The biggest risk to Greece remains the domestic political system and its internal adversarial stance. If trust in politics can be improved, Greeks will return without the need for being offered special tax rates or subsidies. In the meantime, the country depends on ECB monetary conditions remaining ultra-favorable, because, so far, the debt ratio has only risen further.

Our proposal: It would be helpful for the government to present to the public, once-a-year, a long-run scenario that it considers feasible and adequate. This should contain information about long-run real GDP growth; how many will be employed along this path, and their annual productivity. Together with a view on desirable inflation, this provides a long-run path for nominal GDP. In turn, this nominal GDP path can serve for the baseline scenario of general government revenue and expenditure, its primary balance path, and the objective for slow but steady reduction in the public debt.
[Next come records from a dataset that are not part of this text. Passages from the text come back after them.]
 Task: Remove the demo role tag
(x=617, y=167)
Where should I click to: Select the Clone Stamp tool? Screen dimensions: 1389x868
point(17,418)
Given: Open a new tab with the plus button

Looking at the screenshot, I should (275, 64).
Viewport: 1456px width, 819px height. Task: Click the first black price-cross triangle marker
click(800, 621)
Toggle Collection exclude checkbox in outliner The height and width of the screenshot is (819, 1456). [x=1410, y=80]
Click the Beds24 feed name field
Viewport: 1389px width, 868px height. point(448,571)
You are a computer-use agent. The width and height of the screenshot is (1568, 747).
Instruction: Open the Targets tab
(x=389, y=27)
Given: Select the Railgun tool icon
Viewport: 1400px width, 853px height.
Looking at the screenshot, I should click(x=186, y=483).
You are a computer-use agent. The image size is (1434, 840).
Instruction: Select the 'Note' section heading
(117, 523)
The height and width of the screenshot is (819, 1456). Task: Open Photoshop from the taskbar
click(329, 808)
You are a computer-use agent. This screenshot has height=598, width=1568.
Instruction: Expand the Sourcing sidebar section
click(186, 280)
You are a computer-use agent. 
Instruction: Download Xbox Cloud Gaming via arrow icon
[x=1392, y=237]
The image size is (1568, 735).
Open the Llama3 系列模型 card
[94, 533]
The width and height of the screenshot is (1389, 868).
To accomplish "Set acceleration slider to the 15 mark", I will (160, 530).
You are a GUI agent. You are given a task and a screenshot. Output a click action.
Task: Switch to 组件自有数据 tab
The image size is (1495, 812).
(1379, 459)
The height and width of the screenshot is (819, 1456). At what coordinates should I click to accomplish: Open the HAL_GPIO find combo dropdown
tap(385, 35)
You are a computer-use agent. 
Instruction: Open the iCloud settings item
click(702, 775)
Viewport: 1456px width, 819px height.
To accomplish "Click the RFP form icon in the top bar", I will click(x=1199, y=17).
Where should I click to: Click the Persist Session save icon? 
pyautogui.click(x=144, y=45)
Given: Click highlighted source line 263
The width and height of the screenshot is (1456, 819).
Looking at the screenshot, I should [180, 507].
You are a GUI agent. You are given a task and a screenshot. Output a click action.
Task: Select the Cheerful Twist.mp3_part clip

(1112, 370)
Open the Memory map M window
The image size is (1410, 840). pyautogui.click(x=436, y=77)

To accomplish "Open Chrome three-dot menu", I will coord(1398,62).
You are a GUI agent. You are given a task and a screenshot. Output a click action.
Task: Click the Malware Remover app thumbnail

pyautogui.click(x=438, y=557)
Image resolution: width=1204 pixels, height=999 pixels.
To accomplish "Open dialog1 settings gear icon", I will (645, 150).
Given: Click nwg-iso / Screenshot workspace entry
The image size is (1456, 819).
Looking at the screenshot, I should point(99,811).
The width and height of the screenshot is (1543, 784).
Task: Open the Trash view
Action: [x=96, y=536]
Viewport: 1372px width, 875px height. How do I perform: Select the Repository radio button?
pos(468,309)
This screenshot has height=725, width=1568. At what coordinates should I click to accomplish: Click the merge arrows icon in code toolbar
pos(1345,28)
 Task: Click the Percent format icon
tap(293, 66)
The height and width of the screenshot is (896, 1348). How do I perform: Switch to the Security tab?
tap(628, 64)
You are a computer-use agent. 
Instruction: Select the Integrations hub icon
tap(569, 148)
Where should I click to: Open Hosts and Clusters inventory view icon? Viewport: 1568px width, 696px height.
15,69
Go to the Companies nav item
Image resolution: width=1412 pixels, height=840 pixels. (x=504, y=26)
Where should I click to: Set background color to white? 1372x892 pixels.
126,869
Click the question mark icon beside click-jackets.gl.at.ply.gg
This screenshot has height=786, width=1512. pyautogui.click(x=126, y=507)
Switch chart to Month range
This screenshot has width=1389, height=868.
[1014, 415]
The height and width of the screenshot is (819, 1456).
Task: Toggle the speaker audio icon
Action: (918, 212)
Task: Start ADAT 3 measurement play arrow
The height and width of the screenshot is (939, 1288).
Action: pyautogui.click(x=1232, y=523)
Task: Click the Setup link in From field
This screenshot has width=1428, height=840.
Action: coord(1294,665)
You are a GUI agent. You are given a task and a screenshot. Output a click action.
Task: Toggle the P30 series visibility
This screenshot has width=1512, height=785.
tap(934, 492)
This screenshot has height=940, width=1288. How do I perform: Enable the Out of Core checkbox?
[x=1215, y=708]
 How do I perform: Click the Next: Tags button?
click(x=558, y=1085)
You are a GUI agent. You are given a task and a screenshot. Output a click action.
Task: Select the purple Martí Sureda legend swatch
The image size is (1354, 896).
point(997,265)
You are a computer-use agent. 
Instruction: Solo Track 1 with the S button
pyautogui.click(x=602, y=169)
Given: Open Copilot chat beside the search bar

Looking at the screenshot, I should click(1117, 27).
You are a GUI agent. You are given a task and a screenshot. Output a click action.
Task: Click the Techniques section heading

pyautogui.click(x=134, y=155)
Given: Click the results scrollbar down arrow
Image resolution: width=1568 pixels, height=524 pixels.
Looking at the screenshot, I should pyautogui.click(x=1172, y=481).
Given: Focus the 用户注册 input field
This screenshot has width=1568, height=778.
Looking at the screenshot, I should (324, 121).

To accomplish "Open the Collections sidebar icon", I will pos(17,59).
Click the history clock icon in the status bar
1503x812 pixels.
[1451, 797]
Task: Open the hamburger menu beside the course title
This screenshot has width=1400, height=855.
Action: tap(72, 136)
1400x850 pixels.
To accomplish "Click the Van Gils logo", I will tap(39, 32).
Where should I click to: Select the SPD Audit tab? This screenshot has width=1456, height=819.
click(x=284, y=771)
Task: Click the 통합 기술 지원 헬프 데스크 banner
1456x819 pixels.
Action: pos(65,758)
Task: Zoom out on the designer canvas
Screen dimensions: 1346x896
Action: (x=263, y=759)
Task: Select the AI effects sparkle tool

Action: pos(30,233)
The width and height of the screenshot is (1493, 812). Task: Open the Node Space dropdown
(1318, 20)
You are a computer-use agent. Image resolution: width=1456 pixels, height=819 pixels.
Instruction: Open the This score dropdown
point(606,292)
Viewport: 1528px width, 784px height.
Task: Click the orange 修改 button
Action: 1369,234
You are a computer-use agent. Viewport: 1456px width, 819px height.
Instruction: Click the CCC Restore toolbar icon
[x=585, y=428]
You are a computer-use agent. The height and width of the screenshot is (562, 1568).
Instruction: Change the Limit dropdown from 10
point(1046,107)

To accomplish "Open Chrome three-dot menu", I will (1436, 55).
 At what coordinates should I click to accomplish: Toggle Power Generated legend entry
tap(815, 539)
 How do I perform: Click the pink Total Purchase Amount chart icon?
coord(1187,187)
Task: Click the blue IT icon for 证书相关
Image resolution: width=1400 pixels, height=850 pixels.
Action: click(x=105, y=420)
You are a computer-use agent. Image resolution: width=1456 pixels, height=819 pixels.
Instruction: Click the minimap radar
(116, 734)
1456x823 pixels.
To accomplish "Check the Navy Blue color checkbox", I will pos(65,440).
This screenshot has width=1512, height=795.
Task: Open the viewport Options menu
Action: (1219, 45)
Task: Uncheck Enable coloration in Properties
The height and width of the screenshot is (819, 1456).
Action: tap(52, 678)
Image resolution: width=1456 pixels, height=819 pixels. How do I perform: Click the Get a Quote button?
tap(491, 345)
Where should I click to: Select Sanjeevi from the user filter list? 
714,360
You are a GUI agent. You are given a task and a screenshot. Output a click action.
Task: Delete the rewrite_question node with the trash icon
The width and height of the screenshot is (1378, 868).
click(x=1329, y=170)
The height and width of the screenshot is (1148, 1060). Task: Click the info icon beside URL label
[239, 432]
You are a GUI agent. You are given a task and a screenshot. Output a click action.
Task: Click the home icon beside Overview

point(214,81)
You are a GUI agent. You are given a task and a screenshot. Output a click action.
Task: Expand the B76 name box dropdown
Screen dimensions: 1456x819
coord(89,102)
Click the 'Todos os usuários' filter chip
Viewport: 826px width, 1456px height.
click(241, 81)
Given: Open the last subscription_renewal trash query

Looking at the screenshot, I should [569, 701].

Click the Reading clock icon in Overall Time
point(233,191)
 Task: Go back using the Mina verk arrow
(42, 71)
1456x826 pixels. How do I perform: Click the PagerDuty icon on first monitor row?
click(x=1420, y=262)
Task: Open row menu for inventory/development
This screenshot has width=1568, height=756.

Such a scenario would not serve as a projection, but rather as a guideline for monitoring progress in rebuilding the Greek economy. The country can then have an ongoing discussion about what constitutes such reasonable long-run objectives. This would be a powerful instrument for Greece’s political system to build trust with the public.

*Bob Traa is a macroeconomist and author of "The Macroeconomy of Greece: Odysseus' Plan for the Long Journey Back to Debt Sustainability" published in 2020. Jens Bastian is senior policy advisor at ELIAMEP.

[1] As we write this blog, wildfires are raging in different parts of Greece. Crisis management is yet again the primary order of business for the government. The economic costs are being tallied up. They may affect various indicators that we discuss in this blog 8.